━━━ Page extract ━━━

European soccer federations have no easy means of dislodging it. Next week, the Union of European Football Associations, which is known as UEFA, will meet again in Berlin to discuss their options against Blatter. There was even speculation at the congress on Friday that the Europeans could split off from FIFA to form a rival organization. But Christensen of Denmark said that won’t happen any time soon. “The 54 members of UEFA will never agree to a boycott,” he said.
Instead they are counting on the arrested FIFA officials to give testimony against Blatter. “There would then be disciplinary actions we could take” inside FIFA in order to unseat the President, Chistensen told TIME. So even though Blatter managed on Friday to win another term, it is far from clear that he will be able to hold on for the duration of his latest four-year term. “No, no, we will not wait that long,” said Koutsokoumnis of Cyprus. “There are ways to get him.”
The clearest way would be another indictment, which the acting U.S. attorney in the Eastern District of New York has promised to produce as the investigation moves forward. “It’s only just beginning,” Kelly Currie said on Wednesday of the arrests so far.
In the coming months, FIFA and its President will still have to deal with the damning allegations that emerge from the ongoing probe. Working with U.S. law enforcement, Swiss authorities have launched a separate investigation into how FIFA allotted Russia and Qatar the rights to host the next two World Cup championships. But even if these criminal cases implicate Blatter directly, or discredit him enough to force his resignation, it is far from clear that FIFA will change.
“You have to understand the structure of FIFA,” said Forest, the investigative journalist. “In one sense it’s a beautiful and pure democracy. A small country like Togo has the same voting power as a country like Germany. But it’s also FIFA’s fundamental weakness.” In practice, it seems to encourage FIFA’s leadership to court the favor of the smallest federations, because they know that with their support, a FIFA President is effectively immune to internal demands for change.
In his parting remarks on Friday, Blatter seemed to signal that this culture would persist. Instead of addressing the corruption scandal directly—he only referred to it as a “storm,” as though it were a natural and temporary bit of turbulence—he promised to give more seats on FIFA’s ruling committee to representatives of Oceania, which is mostly comprised of Pacific Island countries like Fiji. That is what FIFA needs right now, he said, for the sake of “solidarity.”
And as long as Blatter can use such favors to keep the developing world behind him, there is little that the wealthy nations of the world can do to influence his leadership. They may just have to resign themselves to another four years under Blatter, who seemed to feel that his time in office hadn’t lasted all that long. “What is this notion of time? Time is infinite and we slice it up,” the 79-year-old remarked, turning suddenly philosophical as the congress wound down. “The more one ages, the more time flies by quickly, time grows short. So I am with you, and I would quite simply like to stay with you.” And with that, the majority of the audience broke into wild applause.

━━━ Data extract ━━━

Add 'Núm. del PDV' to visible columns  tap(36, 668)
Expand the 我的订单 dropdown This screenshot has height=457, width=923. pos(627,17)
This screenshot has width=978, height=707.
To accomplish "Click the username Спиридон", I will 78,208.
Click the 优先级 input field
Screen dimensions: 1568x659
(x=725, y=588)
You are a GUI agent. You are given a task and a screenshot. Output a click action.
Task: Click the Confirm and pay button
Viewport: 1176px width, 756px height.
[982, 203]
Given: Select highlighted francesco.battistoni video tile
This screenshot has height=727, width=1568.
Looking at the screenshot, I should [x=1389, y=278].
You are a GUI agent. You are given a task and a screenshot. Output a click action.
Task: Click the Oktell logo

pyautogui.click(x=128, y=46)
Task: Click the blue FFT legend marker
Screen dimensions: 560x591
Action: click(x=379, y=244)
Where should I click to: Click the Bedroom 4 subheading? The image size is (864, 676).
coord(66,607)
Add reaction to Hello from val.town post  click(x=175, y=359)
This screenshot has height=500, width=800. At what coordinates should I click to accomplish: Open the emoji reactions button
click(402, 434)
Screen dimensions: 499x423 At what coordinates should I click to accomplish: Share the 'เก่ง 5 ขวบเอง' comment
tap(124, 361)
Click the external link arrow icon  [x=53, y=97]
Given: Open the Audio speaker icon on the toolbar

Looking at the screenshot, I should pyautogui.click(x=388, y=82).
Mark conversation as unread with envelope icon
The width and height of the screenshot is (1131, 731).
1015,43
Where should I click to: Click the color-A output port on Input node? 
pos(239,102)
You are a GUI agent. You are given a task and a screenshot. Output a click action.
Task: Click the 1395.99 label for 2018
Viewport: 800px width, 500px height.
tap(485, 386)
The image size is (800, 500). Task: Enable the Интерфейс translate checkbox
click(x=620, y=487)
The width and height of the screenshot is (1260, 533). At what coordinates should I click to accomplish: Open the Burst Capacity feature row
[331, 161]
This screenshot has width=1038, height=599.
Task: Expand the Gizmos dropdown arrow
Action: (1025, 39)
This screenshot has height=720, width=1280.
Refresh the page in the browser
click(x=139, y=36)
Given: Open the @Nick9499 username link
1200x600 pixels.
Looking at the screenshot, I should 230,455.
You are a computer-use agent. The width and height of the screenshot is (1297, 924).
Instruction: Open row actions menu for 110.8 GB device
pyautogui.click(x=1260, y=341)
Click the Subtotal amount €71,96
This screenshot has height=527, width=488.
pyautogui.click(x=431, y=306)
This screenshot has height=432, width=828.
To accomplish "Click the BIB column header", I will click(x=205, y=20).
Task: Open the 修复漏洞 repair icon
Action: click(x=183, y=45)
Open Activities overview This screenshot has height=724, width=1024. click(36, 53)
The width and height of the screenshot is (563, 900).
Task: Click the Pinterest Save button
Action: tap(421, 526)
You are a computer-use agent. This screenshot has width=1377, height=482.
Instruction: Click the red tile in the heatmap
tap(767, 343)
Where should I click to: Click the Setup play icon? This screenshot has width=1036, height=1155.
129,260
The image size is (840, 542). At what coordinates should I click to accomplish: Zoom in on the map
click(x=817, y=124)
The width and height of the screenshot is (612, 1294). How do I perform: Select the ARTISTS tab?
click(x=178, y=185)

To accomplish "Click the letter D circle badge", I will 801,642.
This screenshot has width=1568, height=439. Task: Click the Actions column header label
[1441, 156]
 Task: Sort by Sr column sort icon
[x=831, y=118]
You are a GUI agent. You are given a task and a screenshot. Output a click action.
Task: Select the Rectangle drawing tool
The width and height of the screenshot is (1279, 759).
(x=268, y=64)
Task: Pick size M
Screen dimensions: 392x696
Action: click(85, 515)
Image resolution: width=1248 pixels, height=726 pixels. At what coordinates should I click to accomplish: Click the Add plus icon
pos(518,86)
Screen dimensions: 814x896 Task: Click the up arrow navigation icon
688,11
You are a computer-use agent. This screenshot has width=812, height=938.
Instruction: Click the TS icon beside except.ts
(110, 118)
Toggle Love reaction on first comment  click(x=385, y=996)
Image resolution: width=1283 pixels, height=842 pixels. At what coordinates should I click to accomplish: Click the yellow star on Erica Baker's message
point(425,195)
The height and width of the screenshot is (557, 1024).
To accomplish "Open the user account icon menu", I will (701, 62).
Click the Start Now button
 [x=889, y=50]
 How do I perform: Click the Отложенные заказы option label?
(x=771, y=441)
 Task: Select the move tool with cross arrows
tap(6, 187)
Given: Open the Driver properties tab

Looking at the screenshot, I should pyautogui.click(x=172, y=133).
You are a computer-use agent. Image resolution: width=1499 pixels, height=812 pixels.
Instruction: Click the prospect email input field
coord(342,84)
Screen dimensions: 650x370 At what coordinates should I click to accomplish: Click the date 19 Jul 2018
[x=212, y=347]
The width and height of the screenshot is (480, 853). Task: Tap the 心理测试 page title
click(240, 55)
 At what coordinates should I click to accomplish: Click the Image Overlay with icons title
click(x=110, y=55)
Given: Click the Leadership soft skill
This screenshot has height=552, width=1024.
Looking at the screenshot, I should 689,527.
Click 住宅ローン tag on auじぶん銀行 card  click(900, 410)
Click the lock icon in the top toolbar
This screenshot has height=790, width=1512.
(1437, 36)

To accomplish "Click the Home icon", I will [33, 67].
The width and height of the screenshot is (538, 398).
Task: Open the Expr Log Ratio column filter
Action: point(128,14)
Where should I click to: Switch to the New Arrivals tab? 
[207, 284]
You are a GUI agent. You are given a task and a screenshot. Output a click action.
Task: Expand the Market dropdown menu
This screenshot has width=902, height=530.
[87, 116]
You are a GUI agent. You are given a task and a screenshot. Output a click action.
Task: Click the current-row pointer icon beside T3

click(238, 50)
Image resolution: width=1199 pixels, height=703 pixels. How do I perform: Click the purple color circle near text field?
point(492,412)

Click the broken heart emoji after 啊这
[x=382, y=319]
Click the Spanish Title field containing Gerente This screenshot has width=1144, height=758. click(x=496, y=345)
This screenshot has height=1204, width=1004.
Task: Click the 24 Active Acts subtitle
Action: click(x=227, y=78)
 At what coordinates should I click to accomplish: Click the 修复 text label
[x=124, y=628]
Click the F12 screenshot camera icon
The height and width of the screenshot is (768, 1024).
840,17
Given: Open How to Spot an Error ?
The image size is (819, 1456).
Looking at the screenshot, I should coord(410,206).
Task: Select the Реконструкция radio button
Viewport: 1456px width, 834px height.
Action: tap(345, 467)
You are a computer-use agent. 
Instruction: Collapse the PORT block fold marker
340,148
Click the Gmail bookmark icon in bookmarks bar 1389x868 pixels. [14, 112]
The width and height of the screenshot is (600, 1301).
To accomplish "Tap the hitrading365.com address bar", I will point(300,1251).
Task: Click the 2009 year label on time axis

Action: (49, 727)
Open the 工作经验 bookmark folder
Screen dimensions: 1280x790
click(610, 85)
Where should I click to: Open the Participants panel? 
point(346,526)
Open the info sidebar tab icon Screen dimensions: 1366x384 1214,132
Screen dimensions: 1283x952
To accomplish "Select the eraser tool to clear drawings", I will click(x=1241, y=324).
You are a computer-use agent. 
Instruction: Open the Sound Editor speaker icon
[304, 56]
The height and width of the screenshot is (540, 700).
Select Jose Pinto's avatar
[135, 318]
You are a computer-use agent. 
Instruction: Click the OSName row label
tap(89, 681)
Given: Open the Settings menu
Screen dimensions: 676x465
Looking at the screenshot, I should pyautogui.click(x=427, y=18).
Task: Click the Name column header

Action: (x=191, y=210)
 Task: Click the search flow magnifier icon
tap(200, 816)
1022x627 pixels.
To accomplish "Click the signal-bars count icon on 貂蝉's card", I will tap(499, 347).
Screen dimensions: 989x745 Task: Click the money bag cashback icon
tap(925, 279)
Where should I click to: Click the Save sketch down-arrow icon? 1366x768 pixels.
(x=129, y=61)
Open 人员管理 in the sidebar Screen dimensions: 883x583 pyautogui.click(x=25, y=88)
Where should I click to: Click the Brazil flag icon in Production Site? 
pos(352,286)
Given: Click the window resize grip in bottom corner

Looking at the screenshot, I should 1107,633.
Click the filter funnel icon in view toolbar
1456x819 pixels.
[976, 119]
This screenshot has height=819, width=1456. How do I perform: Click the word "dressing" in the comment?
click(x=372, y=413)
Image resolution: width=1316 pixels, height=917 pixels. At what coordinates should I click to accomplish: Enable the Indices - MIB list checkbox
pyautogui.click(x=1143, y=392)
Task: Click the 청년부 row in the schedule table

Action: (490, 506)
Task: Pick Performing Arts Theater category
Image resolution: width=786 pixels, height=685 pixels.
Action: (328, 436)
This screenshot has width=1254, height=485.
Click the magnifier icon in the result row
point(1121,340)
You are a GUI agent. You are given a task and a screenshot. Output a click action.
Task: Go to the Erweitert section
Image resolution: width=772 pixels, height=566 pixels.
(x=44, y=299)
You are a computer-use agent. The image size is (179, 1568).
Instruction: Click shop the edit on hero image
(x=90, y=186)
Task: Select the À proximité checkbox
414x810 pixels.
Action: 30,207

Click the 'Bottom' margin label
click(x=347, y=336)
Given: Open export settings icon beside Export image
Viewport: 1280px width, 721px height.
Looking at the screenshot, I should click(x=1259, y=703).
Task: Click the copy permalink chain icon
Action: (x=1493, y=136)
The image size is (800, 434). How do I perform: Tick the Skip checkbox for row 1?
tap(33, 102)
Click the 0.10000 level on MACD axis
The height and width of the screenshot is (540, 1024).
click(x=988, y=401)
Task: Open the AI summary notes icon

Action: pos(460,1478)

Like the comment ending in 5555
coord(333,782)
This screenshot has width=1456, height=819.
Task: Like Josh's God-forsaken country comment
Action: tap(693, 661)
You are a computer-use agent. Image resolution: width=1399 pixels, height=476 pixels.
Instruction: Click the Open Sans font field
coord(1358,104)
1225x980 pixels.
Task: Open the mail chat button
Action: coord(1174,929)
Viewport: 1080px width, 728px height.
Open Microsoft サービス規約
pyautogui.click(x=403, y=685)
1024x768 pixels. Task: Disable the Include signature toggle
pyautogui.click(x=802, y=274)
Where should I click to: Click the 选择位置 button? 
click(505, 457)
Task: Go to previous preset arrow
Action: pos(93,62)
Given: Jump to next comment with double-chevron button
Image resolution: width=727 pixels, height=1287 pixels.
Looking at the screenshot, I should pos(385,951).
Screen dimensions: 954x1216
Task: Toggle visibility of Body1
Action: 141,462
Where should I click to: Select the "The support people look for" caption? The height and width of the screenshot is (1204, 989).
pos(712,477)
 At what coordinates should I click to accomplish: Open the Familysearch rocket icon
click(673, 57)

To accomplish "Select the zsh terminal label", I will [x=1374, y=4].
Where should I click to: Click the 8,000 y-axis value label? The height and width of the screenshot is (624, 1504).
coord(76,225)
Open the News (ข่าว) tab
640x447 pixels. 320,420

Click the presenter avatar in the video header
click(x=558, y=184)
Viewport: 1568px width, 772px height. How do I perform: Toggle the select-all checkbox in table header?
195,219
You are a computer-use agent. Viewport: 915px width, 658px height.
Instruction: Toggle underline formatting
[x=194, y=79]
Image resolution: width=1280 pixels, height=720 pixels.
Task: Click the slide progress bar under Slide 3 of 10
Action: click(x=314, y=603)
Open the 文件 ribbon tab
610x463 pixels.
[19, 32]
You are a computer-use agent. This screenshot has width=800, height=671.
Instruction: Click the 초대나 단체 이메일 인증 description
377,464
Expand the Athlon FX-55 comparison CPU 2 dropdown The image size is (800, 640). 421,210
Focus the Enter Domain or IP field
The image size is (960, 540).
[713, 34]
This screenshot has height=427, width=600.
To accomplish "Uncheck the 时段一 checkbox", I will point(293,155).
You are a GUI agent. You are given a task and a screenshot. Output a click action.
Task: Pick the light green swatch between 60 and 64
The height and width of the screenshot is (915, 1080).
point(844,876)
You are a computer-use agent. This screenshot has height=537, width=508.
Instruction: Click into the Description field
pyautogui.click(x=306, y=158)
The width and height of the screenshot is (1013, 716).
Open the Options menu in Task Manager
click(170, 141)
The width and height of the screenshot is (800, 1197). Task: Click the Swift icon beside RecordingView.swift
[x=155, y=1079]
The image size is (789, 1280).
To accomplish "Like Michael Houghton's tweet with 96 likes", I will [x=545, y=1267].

━━━

Tasks and exercises:
• 1. In the FIFA excerpt, in which city will UEFA meet next week to discuss its options against Blatter?
• 2. Reproduce the passage of the FIFA excerpt starting at "The clearest way" and ending at "arrests so far.".
Draw only on the FIFA excerpt when responding.

Replies:
• 1. Berlin.

• 2.
The clearest way would be another indictment, which the acting U.S. attorney in the Eastern District of New York has promised to produce as the investigation moves forward. “It’s only just beginning,” Kelly Currie said on Wednesday of the arrests so far.